Domenica sera, una giovane donna, nel recarsi, come di consueto, in chiesa per assistere alla Santa Messa, nota sul ciglio della strada un gattino ferito. E’ buio, siamo alla Marina di Amendolara, nei pressi dell’ex Liceo Classico e della villetta comunale. La donna, amante degli animali, notando che il micio è ancora vivo, non ha un attimo di esitazione e corre in suo soccorso, pensando al momento che si trattasse del gatto della vicina di casa. Ma adagiandolo sul marciapiede, l’amara sorpresa: è proprio il suo gattino. Sarà stato investito?! pensa subito lei; ma nel riportarlo a casa, si accorge purtroppo che le ferite rimandano ad altro. Il gattino (nella foto), comunque cosciente, ha la mandibola spezzata in due e un distaccamento di una parte del mento: così diagnosticheranno i veterinari. Il piccolo Anacleto, di appena cinque mesi, all’indomani viene operato in uno studio veterinario. Nel frattempo, la ragazza ci racconta di alcuni testimoni che avrebbero notato un gruppetto di ragazzi che la sera del ritrovamento del gatto si sarebbero “divertiti” a martoriare un felino nella villetta comunale prima di abbandonarlo in mezzo alla strada.

«Spero che qualcuno possa raccontare quello che è successo – l’appello della ragazza con voce tremula rotta dalla commozione -. Sporgerò denuncia contro ignoti.
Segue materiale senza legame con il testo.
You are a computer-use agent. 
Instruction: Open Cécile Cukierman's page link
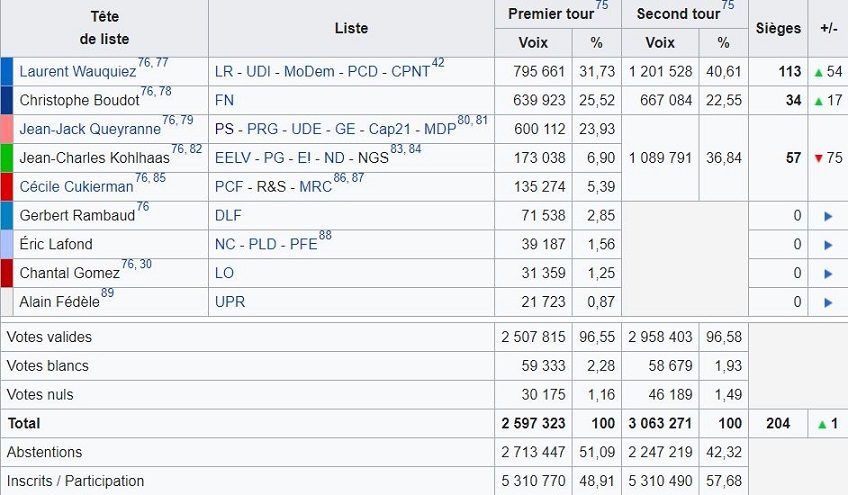pos(76,187)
La  mia speranza è che chi ha commesso questa vile azione possa seriamente pentirsi. Sto facendo tanti sacrifici per accudire il mio Anacleto che al momento si nutre solo con le flebo ed ha bisogno di essere condotto dal veterinario a giorni alterni». Non è la prima volta, purtroppo, che la cronaca locale e nazionale ci consegna simili storie. La comunità di Amendolara, particolarmente devota a Sant’Antonio Abate, protettore degli animali, che ricordiamo proprio oggi, rigetta questi comportamenti, nel frattempo che trovi anche il coraggio di denunciarli.